Venezuela offers asylum to U.S. fugitive Snowden
CARACAS (Reuters) - Venezuelan President Nicolas Maduro offered asylum to former U.S. intelligence contractor Edward Snowden on Friday in defiance of Washington, which is demanding his arrest for divulging details of secret U.S. spy programs.
"In the name of America's dignity ... I have decided to offer humanitarian asylum to Edward Snowden," Maduro told a military parade marking Venezuela's independence day.
"He is a young man who has told the truth, in the spirit of rebellion, about the United States spying on the whole world."
The 30-year-old former National Security Agency contractor is believed to be holed up in the transit area of Moscow's Sheremetyevo international airport.
Russian officials have kept Snowden at arm's length since he landed from Hong Kong on June 23, saying the transit area where passengers stay between flights is neutral territory and he will be on Russian soil only if he goes through passport control.
It was not immediately clear how Snowden would react to Maduro's offer, nor reach Venezuela if he accepted.
There are no direct commercial flights between Moscow and Caracas, and the usual route involves changing planes in Havana. It is not clear if the Cuban authorities would let him transit.
Given the dramatic grounding in Vienna of the Bolivian president's plane this week over suspicions that Snowden was onboard, using European airspace could prove problematic.
One alternative flight plan would involve an aircraft taking off from Moscow, refueling in Vladivostok, and then continuing east over the Pacific to South America.

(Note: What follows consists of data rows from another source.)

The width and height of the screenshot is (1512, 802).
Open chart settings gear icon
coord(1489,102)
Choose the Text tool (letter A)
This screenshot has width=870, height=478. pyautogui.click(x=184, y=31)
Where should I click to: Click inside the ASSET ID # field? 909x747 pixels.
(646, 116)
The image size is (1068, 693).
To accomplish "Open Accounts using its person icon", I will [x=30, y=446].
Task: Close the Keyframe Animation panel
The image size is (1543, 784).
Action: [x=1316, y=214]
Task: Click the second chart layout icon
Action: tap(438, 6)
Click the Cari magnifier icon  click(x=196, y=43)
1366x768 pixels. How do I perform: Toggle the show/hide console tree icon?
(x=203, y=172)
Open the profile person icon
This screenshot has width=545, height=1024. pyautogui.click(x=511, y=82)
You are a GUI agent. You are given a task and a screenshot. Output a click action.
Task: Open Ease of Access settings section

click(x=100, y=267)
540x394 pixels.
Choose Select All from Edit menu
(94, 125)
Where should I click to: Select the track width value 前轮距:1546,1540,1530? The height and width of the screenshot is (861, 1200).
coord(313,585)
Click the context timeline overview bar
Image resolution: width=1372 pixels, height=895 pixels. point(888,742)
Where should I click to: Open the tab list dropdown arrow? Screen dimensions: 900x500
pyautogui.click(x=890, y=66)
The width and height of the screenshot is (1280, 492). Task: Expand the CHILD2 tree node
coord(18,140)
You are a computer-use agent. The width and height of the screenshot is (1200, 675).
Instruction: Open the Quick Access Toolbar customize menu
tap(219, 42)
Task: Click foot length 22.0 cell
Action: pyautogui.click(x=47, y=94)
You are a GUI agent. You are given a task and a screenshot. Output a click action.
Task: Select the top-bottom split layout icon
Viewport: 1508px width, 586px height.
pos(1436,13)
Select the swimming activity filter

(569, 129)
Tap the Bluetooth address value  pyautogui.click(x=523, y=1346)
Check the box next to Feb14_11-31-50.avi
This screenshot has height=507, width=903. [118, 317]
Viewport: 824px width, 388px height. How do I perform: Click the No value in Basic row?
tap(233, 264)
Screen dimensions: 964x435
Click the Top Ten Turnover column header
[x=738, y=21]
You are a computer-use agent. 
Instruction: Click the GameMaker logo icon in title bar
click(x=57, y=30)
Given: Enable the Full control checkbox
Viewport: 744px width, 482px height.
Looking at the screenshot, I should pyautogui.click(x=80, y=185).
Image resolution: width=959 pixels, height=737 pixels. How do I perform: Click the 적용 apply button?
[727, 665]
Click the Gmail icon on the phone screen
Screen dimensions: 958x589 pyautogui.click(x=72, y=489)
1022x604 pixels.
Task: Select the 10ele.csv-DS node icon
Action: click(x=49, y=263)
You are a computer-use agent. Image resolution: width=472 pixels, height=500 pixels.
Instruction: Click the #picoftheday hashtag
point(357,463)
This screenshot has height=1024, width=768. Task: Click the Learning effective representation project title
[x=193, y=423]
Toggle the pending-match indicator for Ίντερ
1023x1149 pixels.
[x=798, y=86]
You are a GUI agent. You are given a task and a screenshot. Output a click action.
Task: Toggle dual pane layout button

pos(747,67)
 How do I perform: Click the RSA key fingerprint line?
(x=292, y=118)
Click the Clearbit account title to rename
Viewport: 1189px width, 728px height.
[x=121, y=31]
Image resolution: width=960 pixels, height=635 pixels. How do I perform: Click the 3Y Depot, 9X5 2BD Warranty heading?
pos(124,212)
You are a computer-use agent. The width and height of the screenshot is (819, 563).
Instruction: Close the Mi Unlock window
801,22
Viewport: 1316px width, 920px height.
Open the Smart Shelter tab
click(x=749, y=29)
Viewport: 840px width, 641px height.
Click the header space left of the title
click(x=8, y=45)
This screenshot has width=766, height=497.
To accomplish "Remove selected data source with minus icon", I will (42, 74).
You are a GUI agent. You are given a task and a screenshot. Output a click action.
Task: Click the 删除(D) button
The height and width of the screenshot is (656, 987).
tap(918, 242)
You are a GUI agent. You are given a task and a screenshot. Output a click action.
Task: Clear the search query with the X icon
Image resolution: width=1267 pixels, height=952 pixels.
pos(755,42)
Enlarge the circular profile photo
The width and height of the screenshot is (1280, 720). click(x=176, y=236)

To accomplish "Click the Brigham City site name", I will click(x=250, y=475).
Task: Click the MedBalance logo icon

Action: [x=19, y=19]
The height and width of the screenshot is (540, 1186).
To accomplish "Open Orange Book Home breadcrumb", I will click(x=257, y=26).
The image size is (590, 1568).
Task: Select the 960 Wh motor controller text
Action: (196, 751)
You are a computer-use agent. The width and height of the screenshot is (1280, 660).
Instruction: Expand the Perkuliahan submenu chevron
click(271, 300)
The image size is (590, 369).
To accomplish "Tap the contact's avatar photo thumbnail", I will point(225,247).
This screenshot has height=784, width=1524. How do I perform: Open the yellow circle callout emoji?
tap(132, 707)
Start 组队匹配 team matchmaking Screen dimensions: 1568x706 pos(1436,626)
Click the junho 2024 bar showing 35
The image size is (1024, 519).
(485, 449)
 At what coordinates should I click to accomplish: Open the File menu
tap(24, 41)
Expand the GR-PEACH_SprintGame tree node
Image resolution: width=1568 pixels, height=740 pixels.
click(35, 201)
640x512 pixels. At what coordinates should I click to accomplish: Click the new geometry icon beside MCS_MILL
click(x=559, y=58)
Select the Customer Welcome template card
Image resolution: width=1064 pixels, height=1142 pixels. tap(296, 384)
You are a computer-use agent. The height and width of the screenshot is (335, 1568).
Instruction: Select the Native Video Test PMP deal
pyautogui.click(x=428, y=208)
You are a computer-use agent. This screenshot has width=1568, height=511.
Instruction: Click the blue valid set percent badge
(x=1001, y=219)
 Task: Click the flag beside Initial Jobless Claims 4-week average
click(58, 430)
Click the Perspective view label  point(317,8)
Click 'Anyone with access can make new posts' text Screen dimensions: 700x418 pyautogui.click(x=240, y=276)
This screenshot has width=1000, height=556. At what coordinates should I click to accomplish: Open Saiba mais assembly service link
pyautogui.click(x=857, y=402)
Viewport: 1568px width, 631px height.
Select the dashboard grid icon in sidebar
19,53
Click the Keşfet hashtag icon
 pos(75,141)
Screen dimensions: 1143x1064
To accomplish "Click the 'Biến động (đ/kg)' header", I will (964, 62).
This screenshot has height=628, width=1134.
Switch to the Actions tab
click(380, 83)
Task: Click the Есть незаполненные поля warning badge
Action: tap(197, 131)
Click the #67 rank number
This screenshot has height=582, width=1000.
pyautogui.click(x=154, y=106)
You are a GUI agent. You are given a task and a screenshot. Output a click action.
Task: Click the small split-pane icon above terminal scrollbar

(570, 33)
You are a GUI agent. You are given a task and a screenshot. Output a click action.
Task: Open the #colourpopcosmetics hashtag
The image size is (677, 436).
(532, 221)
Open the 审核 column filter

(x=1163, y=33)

Russia has shown signs of growing impatience over Snowden's stay in Moscow. Its deputy foreign minister said on Thursday that Snowden had not sought asylum in that country and needed to choose a place to go.
Moscow has made clear that the longer he stays, the greater the risk of the diplomatic standoff over his fate causing lasting damage to relations with Washington.
The White House declined to comment on Maduro's offer.
Raising the possibility of at least one other option, Nicaragua said it had received an asylum request from Snowden and could agree to it "if circumstances permit".
WikiLeaks, the anti-secrecy organization, said on Friday that Snowden had asked six more nations for asylum, bringing to about 20 the number of countries he has appealed to for protection from U.S. espionage charges.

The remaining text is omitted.